FLORIAN HOLZER | 12. DEZEMBER 2016   

Weil die Gesellschaft jetzt ja angeblich gespalten ist, sollen wir jetzt Gräben zuschütten, heißt es allerorten. Und alle nicken, der Geist der Lagerstraße ist immerhin allgemein akzeptiertes Kulturgut wie die Mozartkugel, Konfliktvermeidung gilt als mindestens so hehre Tat wie der Erwerb eines heimischen Schi-Fabrikats.

Ich finde aber, man kann durchaus unterschiedlicher Meinung sein, unterschiedliche Meinung ist natürlich, da muss man sich weder die Haare spalten noch zuschütten deswegen. Werden einander Austria- und Rapid-Fans irgendwann einmal um den Hals fallen und Speichelflüssigkeit austauschen? Wahrscheinlich nicht, warum auch, es reicht, wenn sie sich nicht gegenseitig weh tun oder Dinge zerstören, da können sie ruhig unterschiedlich bleiben und müssen deshalb nicht gleich Fan von Red Bull Salzburg werden. Oder um im kulinarischen Bereich zu bleiben: Sehr viele Menschen wollen nun mal keine Rosinen. Da kann man machen, was man will, da kann man ihnen die Allergen-Liste als Beweis vorlegen, dass man von Rosinen nicht stirbt, da kann man den historischen Beweis antreten, dass die venezianischen sauren Sardinen den süßen Gegenpol brauchen und brauchten, kann ihnen stundenlang erklären, dass der Panettone nun mal nur mit den süßen, braunen Punkterln echter Panettone ist – sie werden’s einem nicht glauben, diese sturen Gestalten.

Oder Koriander! Diese herrliche Frische in Grün! Kann ganz Südost-Asien irren, kann die Thai-Küche – eine der allgemein höchst geschätzten Küchen der Welt – tatsächlich falsch liegen, oder was ist da los? Wieso kommt da vielen Menschen der Zuckaus, wo ich dieses herrlich saftige Grün doch in Büscheln fressen könnte? Wieso schütten die den Koriandergraben nicht zu?

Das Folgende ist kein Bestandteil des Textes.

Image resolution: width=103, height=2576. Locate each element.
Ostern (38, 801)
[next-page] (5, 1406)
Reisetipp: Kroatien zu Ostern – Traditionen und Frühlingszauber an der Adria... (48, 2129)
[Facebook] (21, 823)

Oder Marzipan: Seien wir ehrlich – es gibt nichts Besseres auf der ganzen Welt. Marzipan ist der Beweis einer himmlischen Macht, so herrlich, dass sie Niederschriften nicht benötigt. Das weiß jeder, der ein Stück dieser edlen Masse aus Lübeck oder Toledo in seinen Mund schob und sich dem Zauber der pürierten Mandel hingab. Und dennoch gibt es welche, die Marzipan nicht wollen. Ahnungslose! Sünder! Häretiker! Gräben zuschütten, nachdem sie drin liegen, diese Ungläubigen!

Okay, geht schon wieder. Was passiert, wenn alle einer Meinung sind, sieht man eh: Alle finden Trüffel super, also verstecken sich die scheuen Tiere unter der Erde und man findet sie nicht; oder alle lieben Steak vom japanischen Kobe-Rind. Und wo ist eines, wenn man es braucht? Na eben.

Also nicht Gräben zuschütten, sondern offen lassen, das sorgt für Drainage und somit fruchtbaren Boden.